Hodgson and Kerckhoff's Universal Hyperbolic Dehn Filling theorem ("Universal bounds for hyperbolic Dehn surgery." Annals of Mathematics. 162(1), 367-421) says that, in a one-cusped manifold, you can push the cone angle up from zero all the way up to $2\pi$ as long as the normalized length of the filling slope is at least $7.515$.  This implies that the Dehn filling is a hyperbolic Dehn filling (meaning the core is geodesic) when the slope has normalized length that big.  This excludes at most 60 slopes.

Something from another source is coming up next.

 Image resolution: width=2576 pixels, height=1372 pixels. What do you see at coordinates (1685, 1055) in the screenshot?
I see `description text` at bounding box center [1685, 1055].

A: I'll embellish on Autumn's answer. Experimentally, it seems that most one-cusped hyperbolic manifolds have at most 10 exceptional Dehn fillings in the sense you consider, i.e. points in the complement of Dehn surgery space. It is conjectured that Dehn surgery space is star-like, so that one can deform any hyperbolic metric with core geodesic by decreasing the cone angle monotonically to zero, and without affecting the singular structure. Lackenby and Meyerhoff have shown that there are at most 10 non-hyperbolic Dehn fillings, but they are not able to show that these are deformations of the complete metric in the sense of Thurston. However, their method of proof gives a bit more. The core of the Dehn filling is homotopically non-trivial, and  the kernel of the Dehn filling map on $\pi_1$ is a free group (this is true if the core is geodesic, since the fundamental group of the complement of a collection of geodesics in hyperbolic space is free). I'm not sure if they prove this in the paper, but it follows from the proof the 6-theorem. The number of negatively curved fillings is also much smaller than 60 from the $2\pi$-theorem. There's hope that the cross-curvature flow could flow these negatively curved metrics to the hyperbolic metric. If one could do this in the cone-manifold context, then this might enable one to obtain a sharpening of Hodgson-Kerckhoff.